Melissa Barber is head of people and communications at Beard Construction

If, like me, you’re a woman who’s been working in construction for a decade or so, your first experience of a building site was probably less about the job you were doing and more about a feeling of imposter syndrome aggravated by ill-fitting PPE and inadequate female toilet facilities.

Granted, this experience was a product of thoughtless omissions rather than intentional attempts to exclude women. But those small doses of unconscious bias sent a sharp subliminal message: this world is man-sized. You literally don’t fit here.

But that’s all in the past. Construction may still be a male-heavy industry, but today’s building sites are a world away from such unconscious bias. Aren’t they?

Sign of the times in construction

Fast-forward to 2020. A doctor was walking past a Beard construction site in Oxford with her four-year-old daughter. She noticed a Beard-branded sign saying “Danger. Men working overhead” and she tweeted us: “Really?!? What would you say to my daughter when she asks why girls can’t be builders?”

She was right to challenge us. And we changed the sign.

“I wonder how many veterans of our sector are reading this and rolling their eyes. But the long-term survival of our industry relies on us making these changes”

Again, the bias wasn’t intentional. But it was indicative of a sector that is much better at talking about being diverse than it is at authentically being so.

The time has come for our industry to be serious about diversity and inclusion. In fact, its future depends on it.

Of course, this issue is about much more than clothing and signs. Nor does it affect only women. It might be that just 15 per cent of construction workers are female, but even fewer (6 per cent) of them come from black and minority ethnic backgrounds. And just 6 per cent of the industry’s people have disabilities.

As well as a diversity issue, construction also has an age problem. The latest figures from the Office for National Statistics – based on census data between 1991 and 2001 – show that the average age of our sector’s workforce has pivoted in the wrong direction. In that 20-year period, workers aged under 34 dropped from almost half (43 per cent) of our workforce to less than a third (31 per cent). Meanwhile, the proportion of workers aged 45 and above rose from 32 per cent to 45 per cent.

Different thinking

In other words, as well as struggling to diversify our workforce, construction is attracting significantly fewer young people into the sector. Why is that? I’m sure it goes back to our industry’s culture. Construction tends to be behind the pace when it comes to modern workplace practices. And we must change in order to refresh our talent pool.

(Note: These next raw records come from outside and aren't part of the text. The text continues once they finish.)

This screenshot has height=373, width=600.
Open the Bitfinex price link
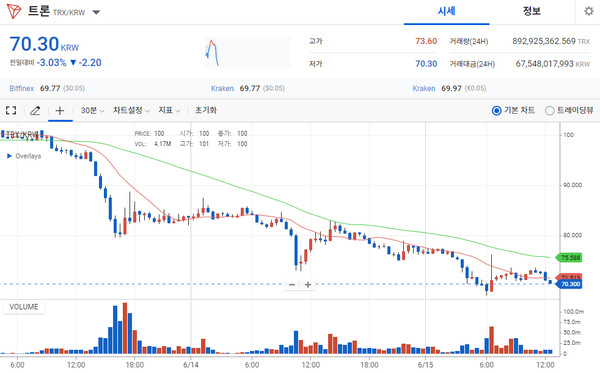(x=21, y=88)
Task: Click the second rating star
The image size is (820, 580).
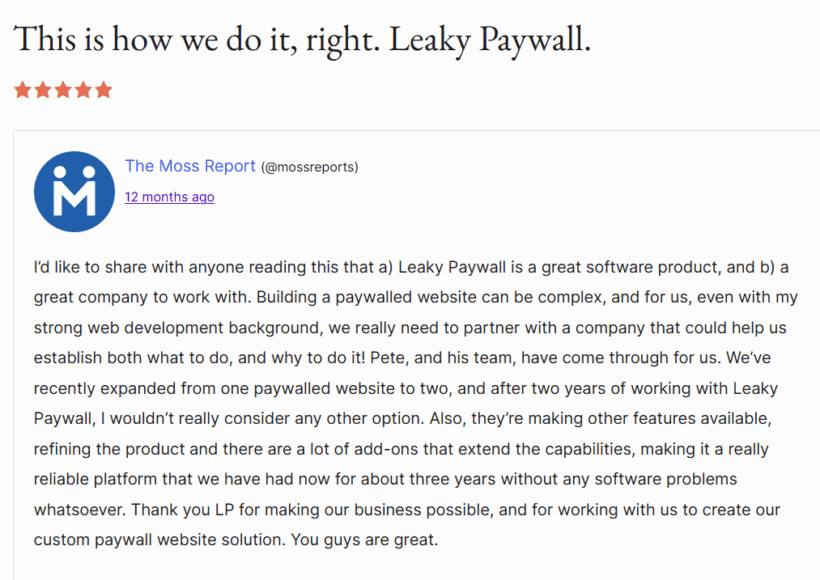Action: pos(43,90)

That doesn’t mean we don’t value the experience and expertise of our older, male workforce. But we need to enrich that capability with different thinking and formulate succession plans.

No one in construction would question the business benefits that come from modern methods of construction, offsite manufacture or BIM.

But investing in updating our sector’s culture is a much more difficult ask. In many ways it’s the hardest and most complex modernisation for us to achieve – not just because it means resetting some of our priorities, but also because it requires some uncomfortable conversations.

And modernising construction’s culture is not merely about diversity and inclusivity. It requires a fundamental disruption and reformation of our industry’s core thinking to create a sector with a 21st century mindset.

What construction needs to do

What does that mean in practice? It means redesigning construction’s recruitment procedures to ensure we employ a workforce that properly reflects the wider population.

It means reinventing construction’s working practices to make them more flexible and family friendly.

It means improving construction’s approach to staff wellbeing and mental health.

It means listening to construction people, gaining a better understanding of their priorities and changing our thinking to accommodate them.

I wonder how many veterans of our sector are reading this and rolling their eyes.

But the long-term survival of our industry relies on us making these changes.

First and foremost, it makes good business sense. The extensive research done by business analysts McKinsey on the subject is unequivocal. Its latest analysis, in 2019, of hundreds of firms in the UK and US found that companies in the top quartile for gender diversity on executive teams were 25 per cent more likely to have above-average profitability than companies in the bottom quartile.

McKinsey found that the greater the representation, the higher the likelihood of outperformance.

In terms of ethnic and cultural diversity, the business-case findings were even more compelling. The top-quartile companies for diversity outperformed those in the bottom quartile by 36 per cent in profitability.

Significantly, the likelihood of outperformance was higher for diversity in ethnicity than for gender.

The Chartered Institute of Building has shown real leadership in this area with its Diversity and Inclusion Charter. It is now up to construction firms of all sizes to rise to that challenge.

At Beard, we’ve started a major culture review and social value-gap analysis, which will help us to formulate a new culture strategy.

I’m writing this just a few weeks before leaving to go on maternity leave to have my first child. How will I feel returning to the workplace after such a huge life change? How inclusive will our sector look to me when I do so?

Until we have no doubts about the answers to those questions, our sector has to make these fundamental changes – and what started as an issue with ill-fitting clothes will become the transformation that makes our sector fit for the future.